Par "violences de masse", l'Encyclopédie entend les crimes commis à l'encontre des non-combattants à travers l'Histoire : meurtres, déportations, violences sexuelles. Elle s'interdit les "situations de domination", les apartheids, l'esclavagisme, l'emprisonnement. Son champ d'étude est "le fait de faire mourir en masse, pas la tyrannie", explique l'historien.

EVITER L'ACTUALITÉ

L'Encyclopédie classe les crimes par continent et par pays. Ce choix permet d'éviter hiérarchisation et classement par la nature du crime : Cambodge 1975-1979, Rwanda 1994, Sétif 1945, Sabra et Chatila 1982, etc. Elle recense aussi quatre études de cas "incontournables" de violences transfrontalières : à la fin de l'Empire ottoman, à l'époque de l'Union soviétique, dans l'Europe nazie et l'Asie dominée par le Japon pendant la seconde guerre mondiale.

L'équipe va, dans un premier temps, éviter l'actualité (Darfour, Irak...).
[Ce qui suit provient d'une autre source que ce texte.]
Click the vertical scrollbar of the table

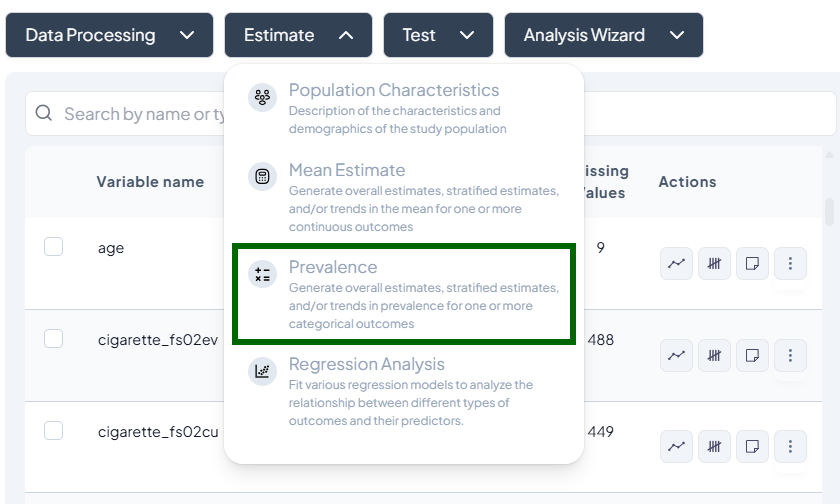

Elle attend en revanche des contributions sur le XIXe siècle, se penche sur le sort des Indiens d'Amérique et des Aborigènes d'Australie et propose une contribution sur les nuits de la Saint-Barthélemy (du 23 au 29 août 1572).

L'objectif est de donner naissance à "un service public universel" sur la violence meurtrière, gratuit, en anglais, puis traduit dans les langues concernées par les violences évoquées, en évitant "toute instrumentalisation politique ou communautaire". Le seul rôle "moral" que M. Semelin consent à évoquer est celui de "l'historien pacificateur des mémoires". "Et puis, je pense aux intellectuels, confie-t-il, qui continuent à légitimer les crimes de masse."

L'Encyclopédie, en refusant les carcans politiques et juridiques, en accueillant sans distinction tout type de massacre, en affrontant les faits, pourrait s'avérer un outil innovant contre tous les négationnismes.